From the line that contains "Image resolution: width=740" to the final line of the records below, print each line exactly and leave every picture out.

[Pixel coordinate grounding data]
***

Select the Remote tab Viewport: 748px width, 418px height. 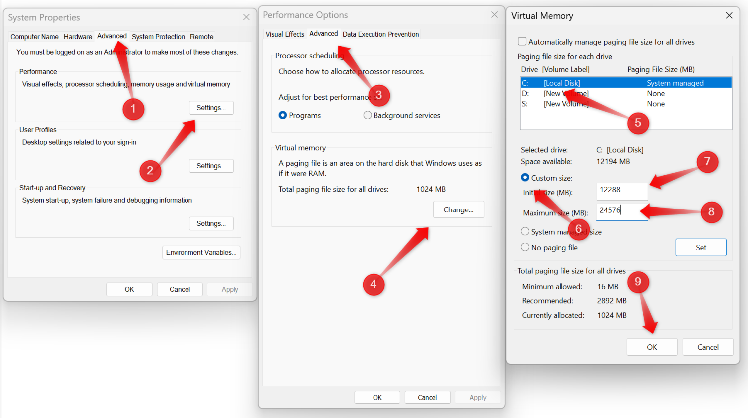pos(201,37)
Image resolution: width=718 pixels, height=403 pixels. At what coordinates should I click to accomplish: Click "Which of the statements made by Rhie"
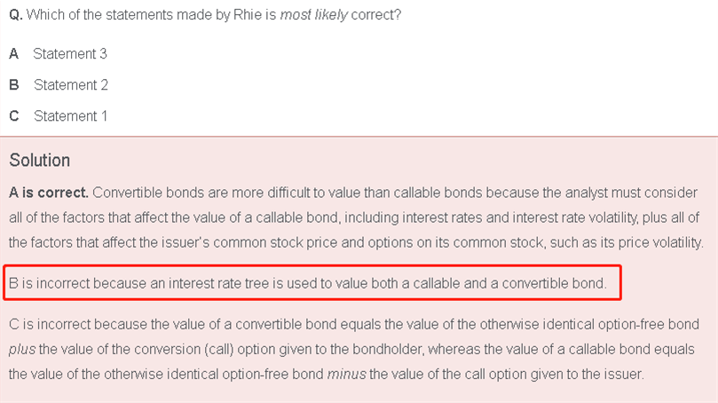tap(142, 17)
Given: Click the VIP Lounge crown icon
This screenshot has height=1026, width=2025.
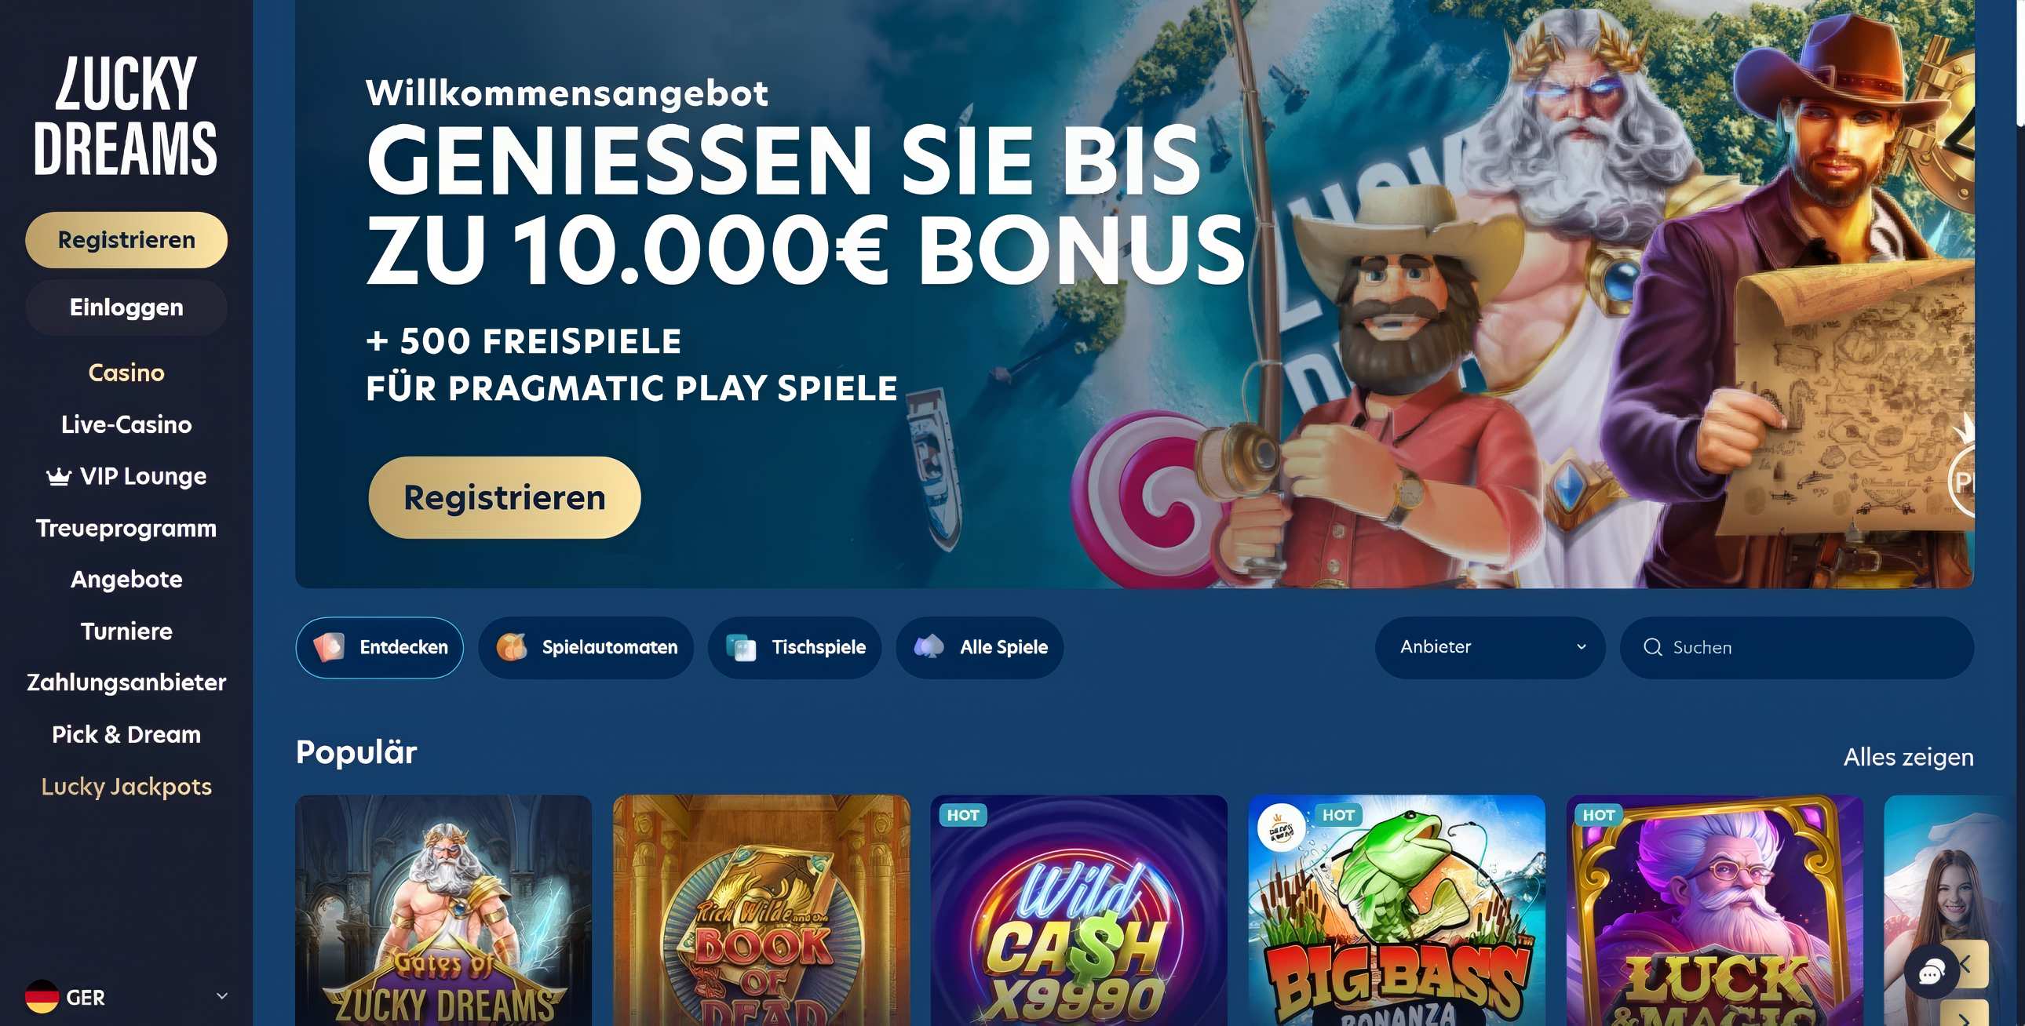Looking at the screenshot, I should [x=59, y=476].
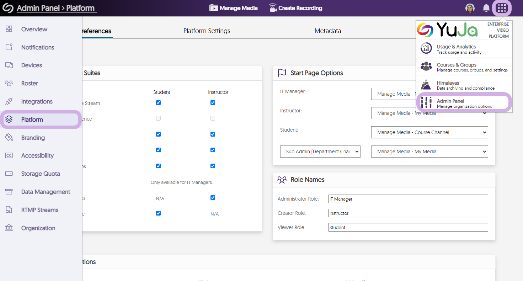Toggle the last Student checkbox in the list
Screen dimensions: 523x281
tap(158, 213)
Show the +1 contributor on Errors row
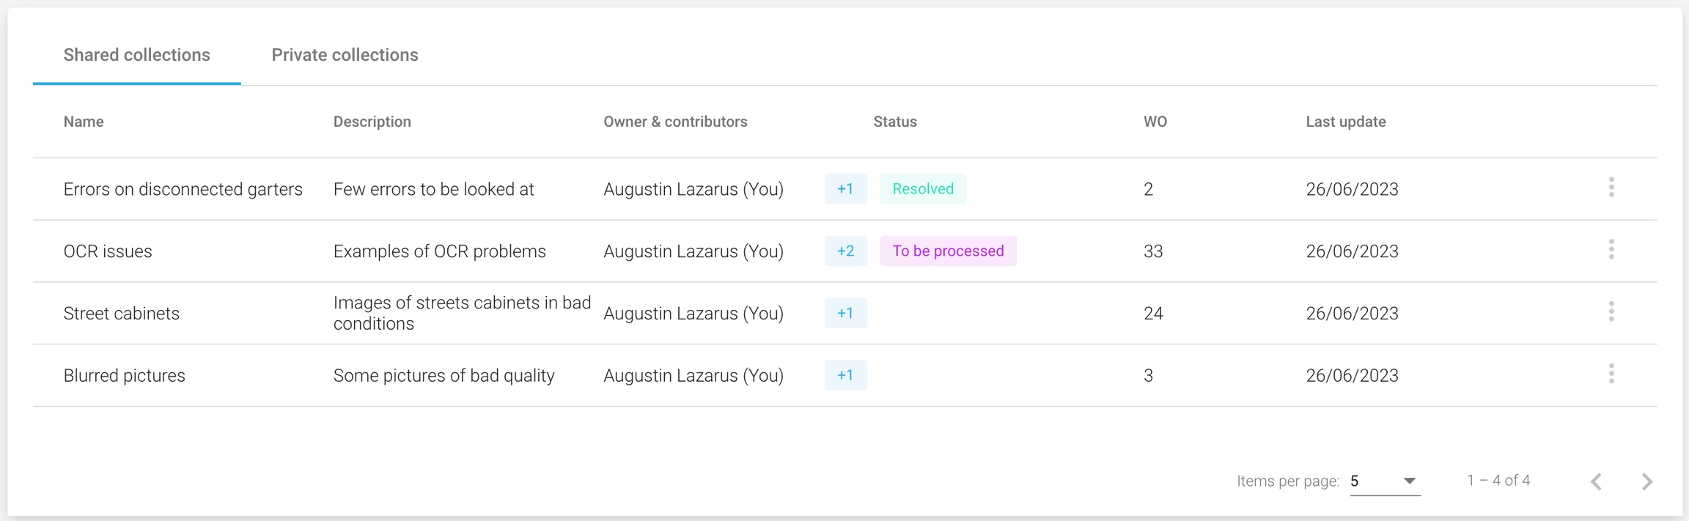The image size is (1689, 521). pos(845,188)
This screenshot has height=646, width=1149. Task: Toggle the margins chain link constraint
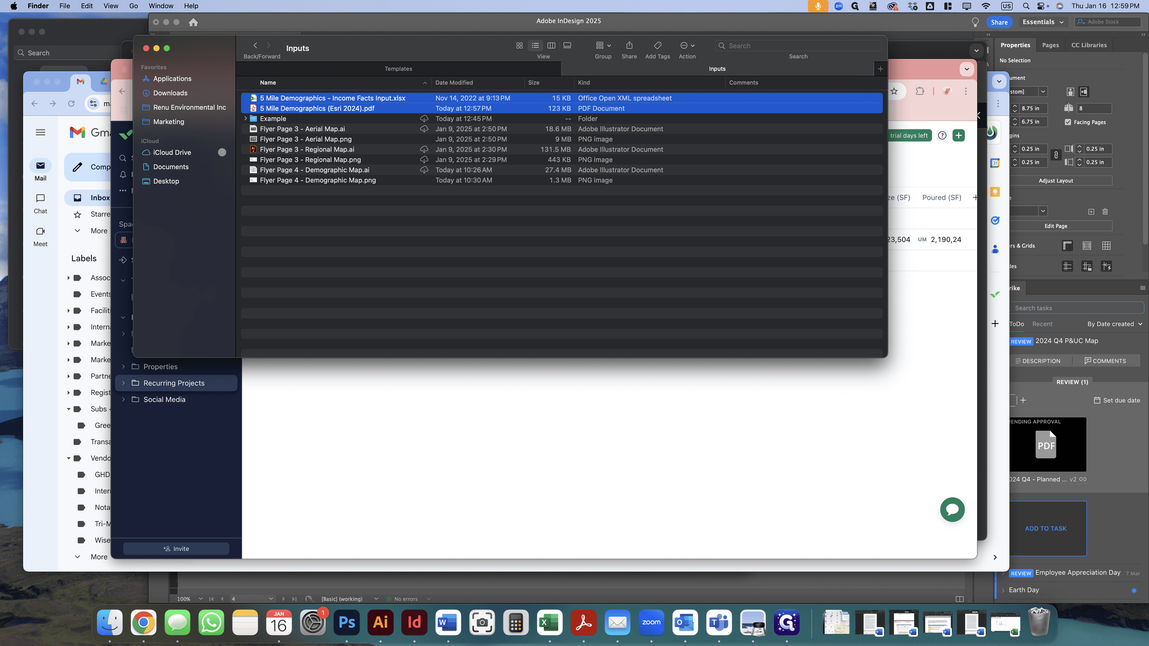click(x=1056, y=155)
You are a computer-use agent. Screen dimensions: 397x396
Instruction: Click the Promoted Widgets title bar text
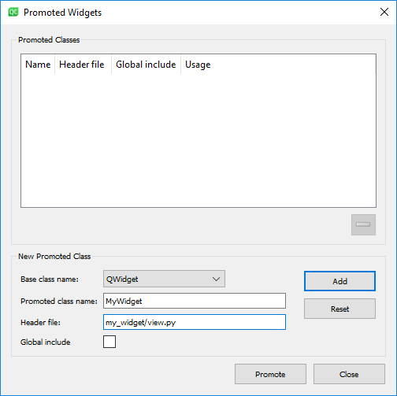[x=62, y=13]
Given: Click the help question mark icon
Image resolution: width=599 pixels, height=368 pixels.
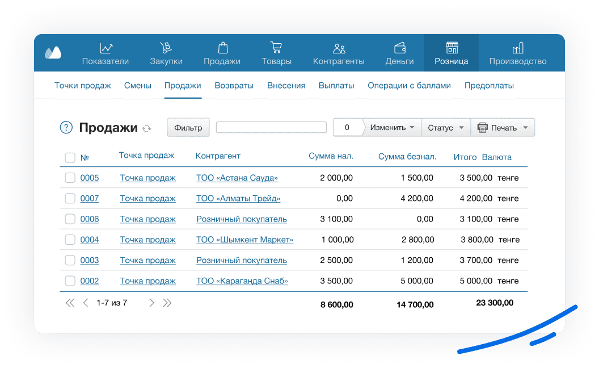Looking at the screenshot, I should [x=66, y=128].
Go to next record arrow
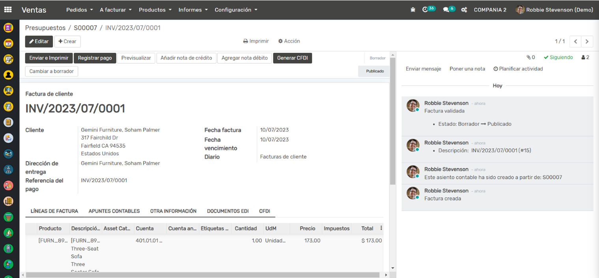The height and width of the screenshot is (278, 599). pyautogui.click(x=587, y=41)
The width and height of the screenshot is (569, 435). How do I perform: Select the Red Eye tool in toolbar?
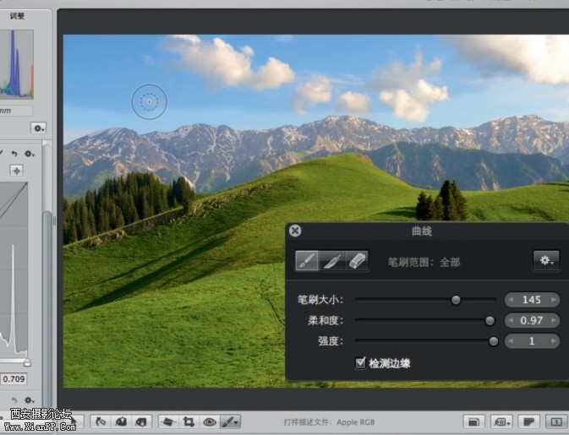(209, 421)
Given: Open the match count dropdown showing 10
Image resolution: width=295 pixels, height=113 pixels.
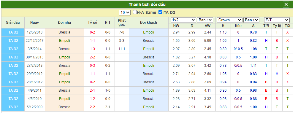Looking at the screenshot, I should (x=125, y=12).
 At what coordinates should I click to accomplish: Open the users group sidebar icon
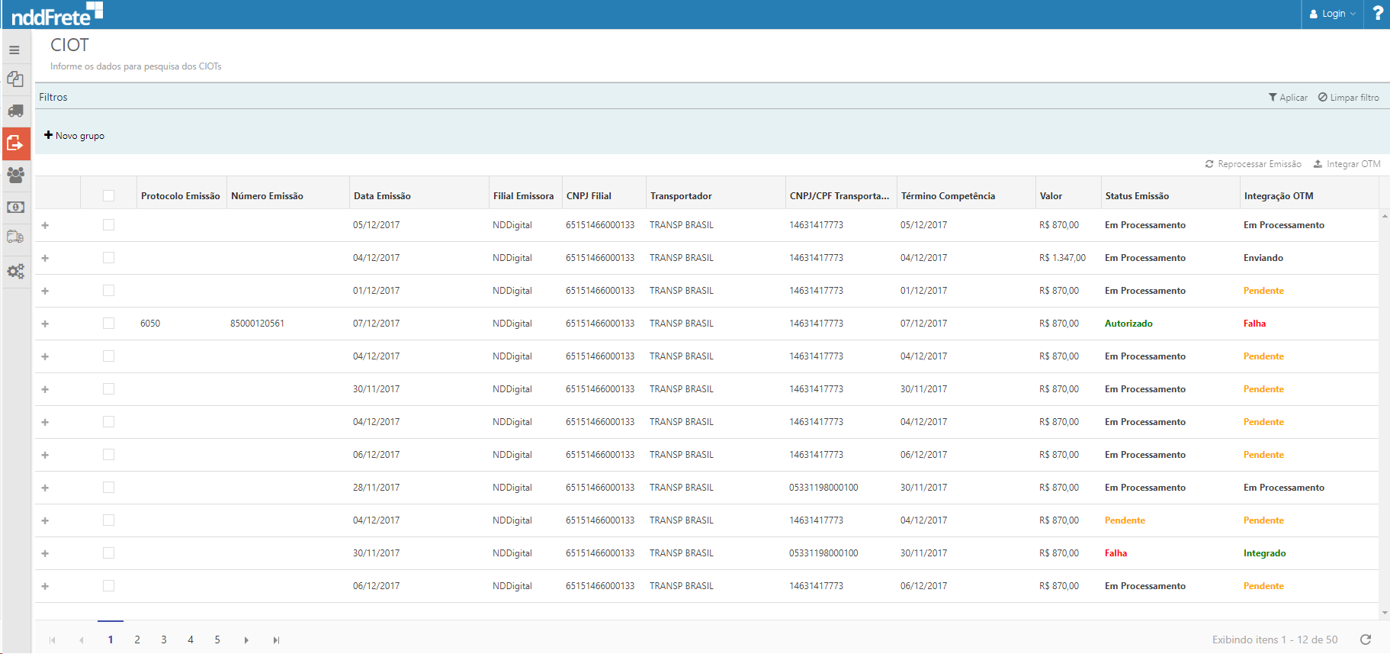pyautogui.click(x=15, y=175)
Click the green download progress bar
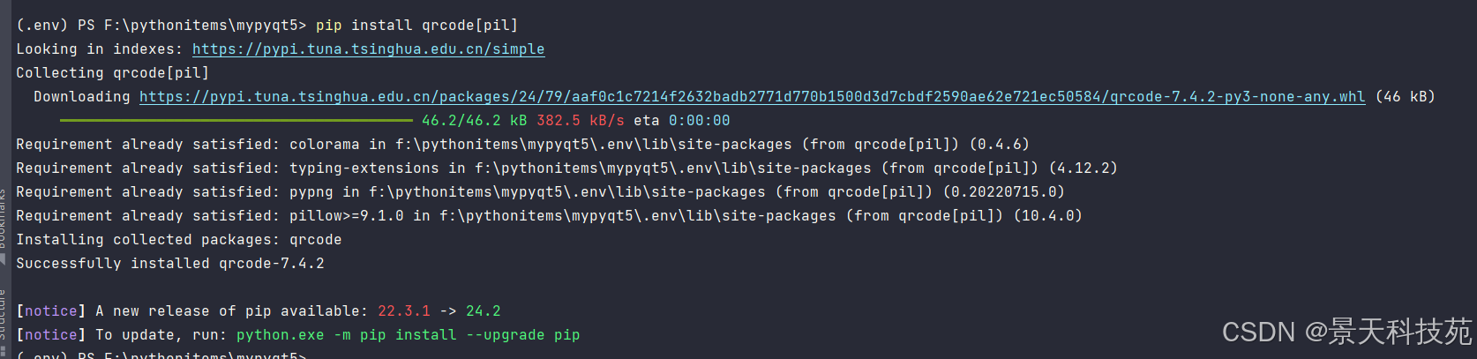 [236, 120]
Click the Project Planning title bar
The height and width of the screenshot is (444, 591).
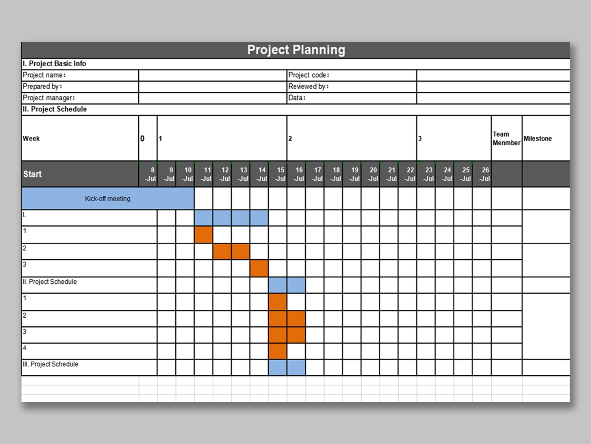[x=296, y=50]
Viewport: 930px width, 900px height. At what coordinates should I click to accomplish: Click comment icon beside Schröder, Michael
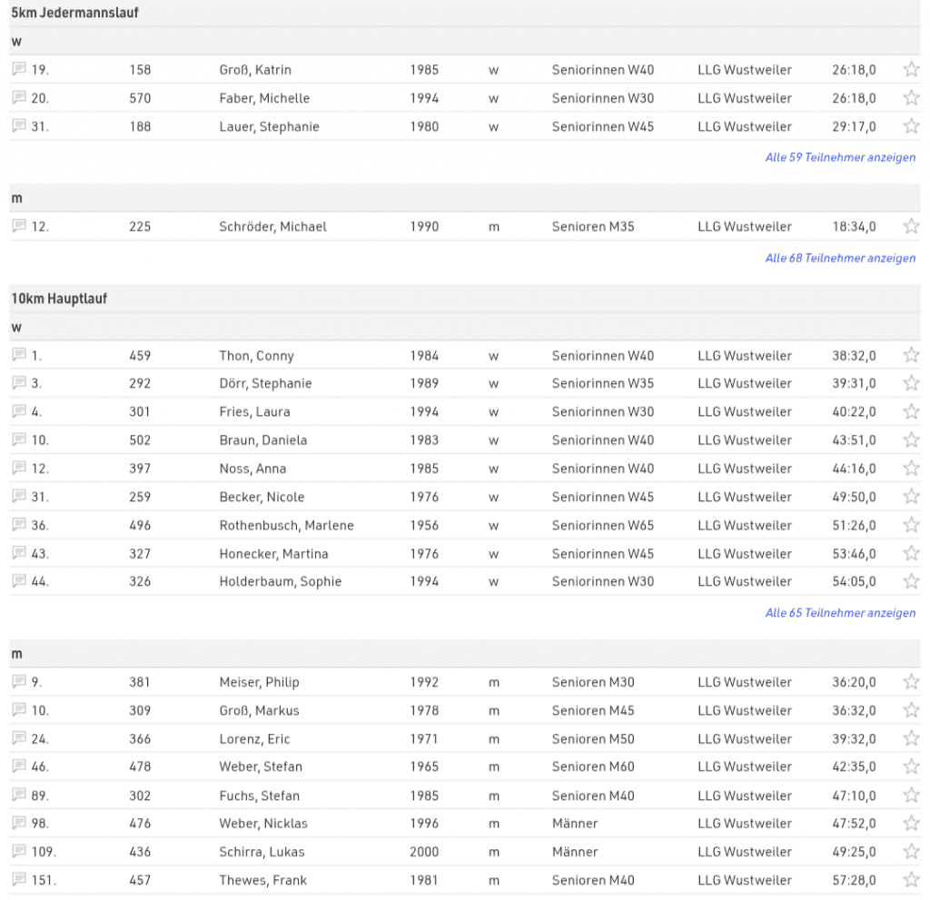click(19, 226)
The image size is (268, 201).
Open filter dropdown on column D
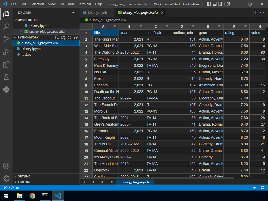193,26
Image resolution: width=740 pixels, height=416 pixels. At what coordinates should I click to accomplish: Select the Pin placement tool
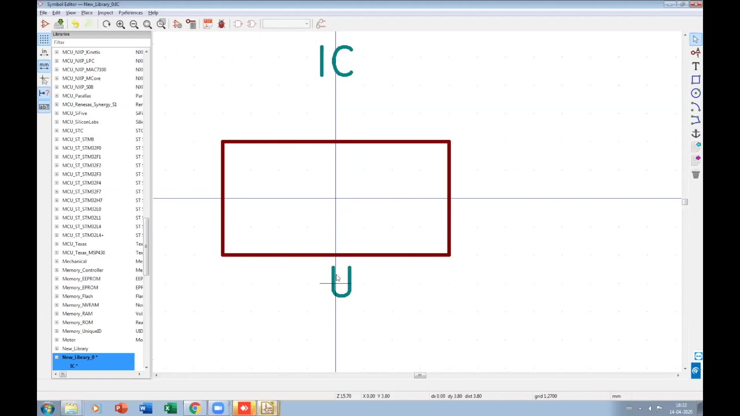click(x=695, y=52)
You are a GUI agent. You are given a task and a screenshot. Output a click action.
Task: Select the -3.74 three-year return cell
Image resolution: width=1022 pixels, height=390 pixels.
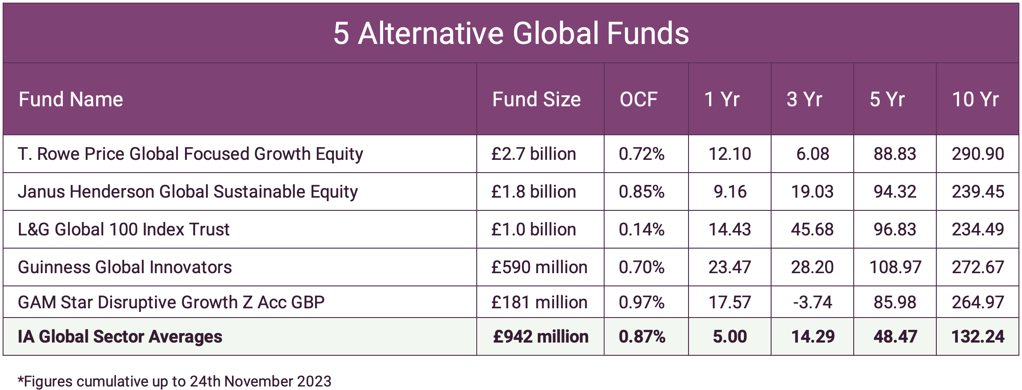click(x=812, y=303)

***

◆ RESPONSE BOX:
Image resolution: width=740 pixels, height=416 pixels. At what coordinates should I click to accomplish: Select the Pin placement tool
click(x=695, y=52)
You are a GUI agent. You are given a task and a screenshot. Output a click action.
Task: Select the -3.74 three-year return cell
Image resolution: width=1022 pixels, height=390 pixels.
click(x=812, y=303)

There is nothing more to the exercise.